ReasonGen-R1:通过监督微调与强化学习实现自回归图像生成模型的思维链推理
ReasonGen-R1: CoT for Autoregressive Image generation models through SFT and RL
May 30, 2025
作者: Yu Zhang, Yunqi Li, Yifan Yang, Rui Wang, Yuqing Yang, Dai Qi, Jianmin Bao, Dongdong Chen, Chong Luo, Lili Qiu
cs.AI
摘要
尽管链式思维推理与强化学习(RL)在自然语言处理领域推动了重大突破,但它们在生成式视觉模型中的整合仍待深入探索。本文提出ReasonGen-R1,一个两阶段框架:首先,通过在一个新构建的书面推理数据集上进行监督微调,赋予自回归图像生成器基于文本的显式“思考”能力;随后,利用群体相对策略优化(Group Relative Policy Optimization)精炼其输出。为了让模型在生成图像前能通过文本进行推理,我们自动生成并发布了一个由模型构建的推理文本与视觉提示配对的语料库,从而实现对物体布局、风格及场景构图的精确规划。我们的GRPO算法采用预训练视觉语言模型提供的奖励信号来评估整体视觉质量,并在每次更新中优化策略。在GenEval、DPG及T2I基准测试上的评估表明,ReasonGen-R1持续超越强劲基线及先前的最先进模型。更多详情请访问:aka.ms/reasongen。
English
Although chain-of-thought reasoning and reinforcement learning (RL) have
driven breakthroughs in NLP, their integration into generative vision models
remains underexplored.
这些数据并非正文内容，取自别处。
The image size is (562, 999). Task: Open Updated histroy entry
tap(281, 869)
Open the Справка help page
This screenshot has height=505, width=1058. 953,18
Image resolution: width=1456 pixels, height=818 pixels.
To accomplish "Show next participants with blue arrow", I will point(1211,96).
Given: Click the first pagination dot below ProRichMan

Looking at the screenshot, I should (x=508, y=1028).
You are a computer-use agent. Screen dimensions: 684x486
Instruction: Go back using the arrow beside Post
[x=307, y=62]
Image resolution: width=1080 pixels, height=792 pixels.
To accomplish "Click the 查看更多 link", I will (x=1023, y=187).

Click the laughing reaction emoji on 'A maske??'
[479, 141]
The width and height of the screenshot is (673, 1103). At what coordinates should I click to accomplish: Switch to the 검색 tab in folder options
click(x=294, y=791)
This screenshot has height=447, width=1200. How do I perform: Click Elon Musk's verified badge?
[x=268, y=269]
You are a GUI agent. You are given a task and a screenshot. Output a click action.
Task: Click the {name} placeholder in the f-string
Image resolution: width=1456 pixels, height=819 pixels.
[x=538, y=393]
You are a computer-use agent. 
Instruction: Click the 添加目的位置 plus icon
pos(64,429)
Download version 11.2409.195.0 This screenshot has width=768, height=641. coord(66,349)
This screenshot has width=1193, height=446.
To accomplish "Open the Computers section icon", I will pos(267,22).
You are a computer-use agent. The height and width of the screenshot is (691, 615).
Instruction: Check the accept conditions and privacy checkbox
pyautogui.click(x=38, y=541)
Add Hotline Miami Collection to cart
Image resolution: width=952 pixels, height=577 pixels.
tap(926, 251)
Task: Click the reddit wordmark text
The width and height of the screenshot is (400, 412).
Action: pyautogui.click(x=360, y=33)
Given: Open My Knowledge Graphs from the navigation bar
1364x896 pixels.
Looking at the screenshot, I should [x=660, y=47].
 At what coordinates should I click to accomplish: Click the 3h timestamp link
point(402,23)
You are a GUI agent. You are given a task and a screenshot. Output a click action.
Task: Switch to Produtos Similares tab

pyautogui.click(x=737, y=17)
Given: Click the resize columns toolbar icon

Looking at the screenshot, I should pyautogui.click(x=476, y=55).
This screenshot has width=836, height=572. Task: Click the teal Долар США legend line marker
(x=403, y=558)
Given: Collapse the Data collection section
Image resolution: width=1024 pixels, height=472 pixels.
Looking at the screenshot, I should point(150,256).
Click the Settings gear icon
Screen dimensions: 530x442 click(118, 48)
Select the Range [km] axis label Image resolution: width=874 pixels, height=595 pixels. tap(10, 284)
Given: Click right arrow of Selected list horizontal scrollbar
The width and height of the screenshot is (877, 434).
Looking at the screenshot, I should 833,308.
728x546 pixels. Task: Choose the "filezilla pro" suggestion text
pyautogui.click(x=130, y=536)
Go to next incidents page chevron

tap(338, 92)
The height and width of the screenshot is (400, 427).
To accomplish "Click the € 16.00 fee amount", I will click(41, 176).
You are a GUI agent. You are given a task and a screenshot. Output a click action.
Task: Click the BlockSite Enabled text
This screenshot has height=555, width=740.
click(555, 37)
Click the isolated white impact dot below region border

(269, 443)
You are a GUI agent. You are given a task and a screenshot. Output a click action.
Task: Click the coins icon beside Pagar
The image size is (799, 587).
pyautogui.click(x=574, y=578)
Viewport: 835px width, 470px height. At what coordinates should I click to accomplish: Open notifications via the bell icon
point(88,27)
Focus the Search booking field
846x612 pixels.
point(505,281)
We introduce ReasonGen-R1, a two-stage framework that
first imbues an autoregressive image generator with explicit text-based
"thinking" skills via supervised fine-tuning on a newly generated reasoning
dataset of written rationales, and then refines its outputs using Group
Relative Policy Optimization. To enable the model to reason through text before
generating images, We automatically generate and release a corpus of model
crafted rationales paired with visual prompts, enabling controlled planning of
object layouts, styles, and scene compositions. Our GRPO algorithm uses reward
signals from a pretrained vision language model to assess overall visual
quality, optimizing the policy in each update. Evaluations on GenEval, DPG, and
the T2I benchmark demonstrate that ReasonGen-R1 consistently outperforms strong
baselines and prior state-of-the-art models. More: aka.ms/reasongen.